-- WHAT IS NEEDED --
Lines holding the word "width": how many does the material below have? Answer with nothing but the number.

-------------------------

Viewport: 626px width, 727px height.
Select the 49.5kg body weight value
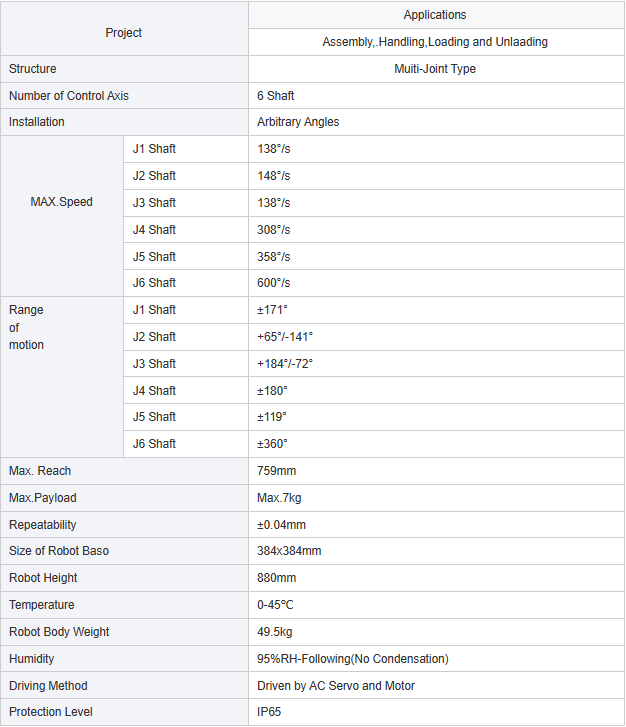click(275, 632)
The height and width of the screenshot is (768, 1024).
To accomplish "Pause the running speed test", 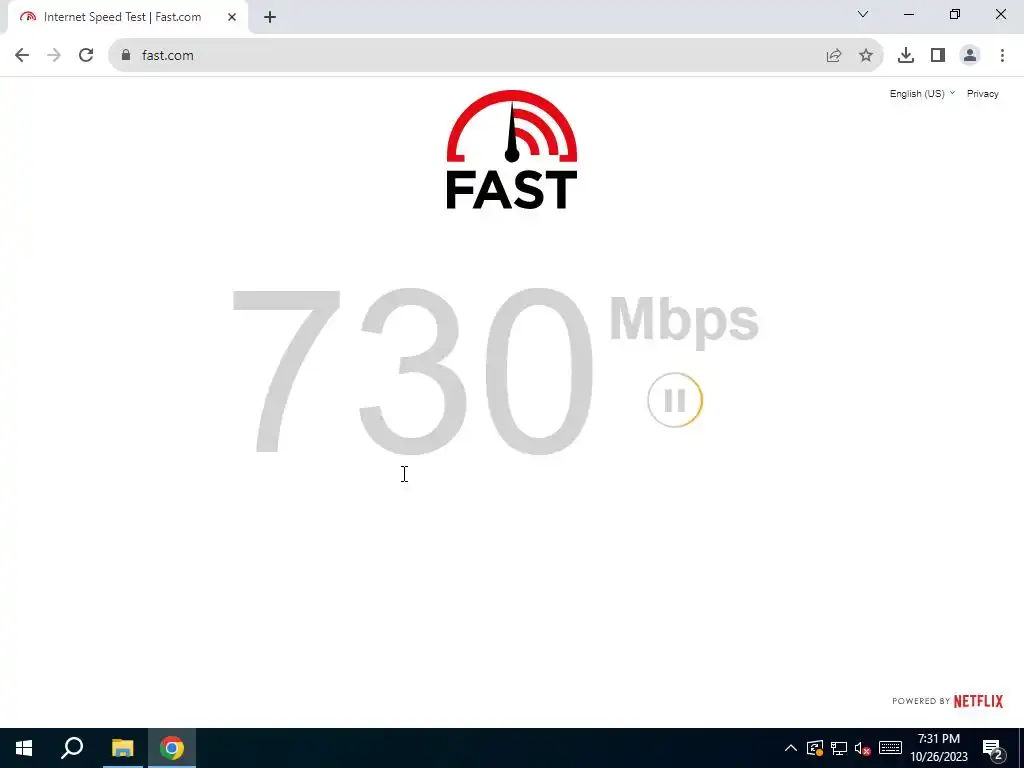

-------------------------

-- RESPONSE FOR THIS EXERCISE --
2